- PROMPT:
Print the full set of records below, character for character and picture-free.

- Collected data entries:
= Beginning of Section =

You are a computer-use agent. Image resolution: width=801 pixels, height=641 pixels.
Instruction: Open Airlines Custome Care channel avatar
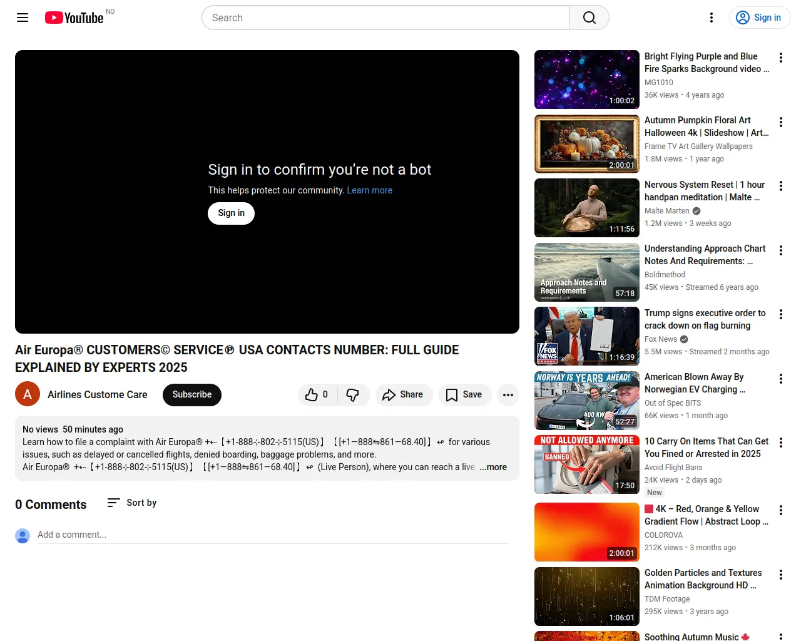(28, 394)
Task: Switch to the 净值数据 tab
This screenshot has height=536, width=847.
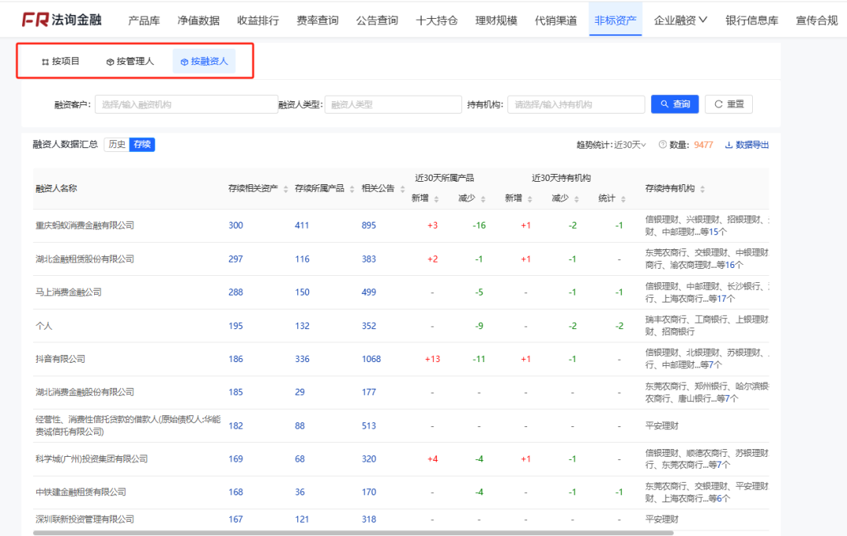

= End of Section =

- RESPONSE AREA:
You are a computer-use agent. Image resolution: width=801 pixels, height=641 pixels.
Instruction: Open Airlines Custome Care channel avatar
(28, 394)
Task: Switch to the 净值数据 tab
This screenshot has height=536, width=847.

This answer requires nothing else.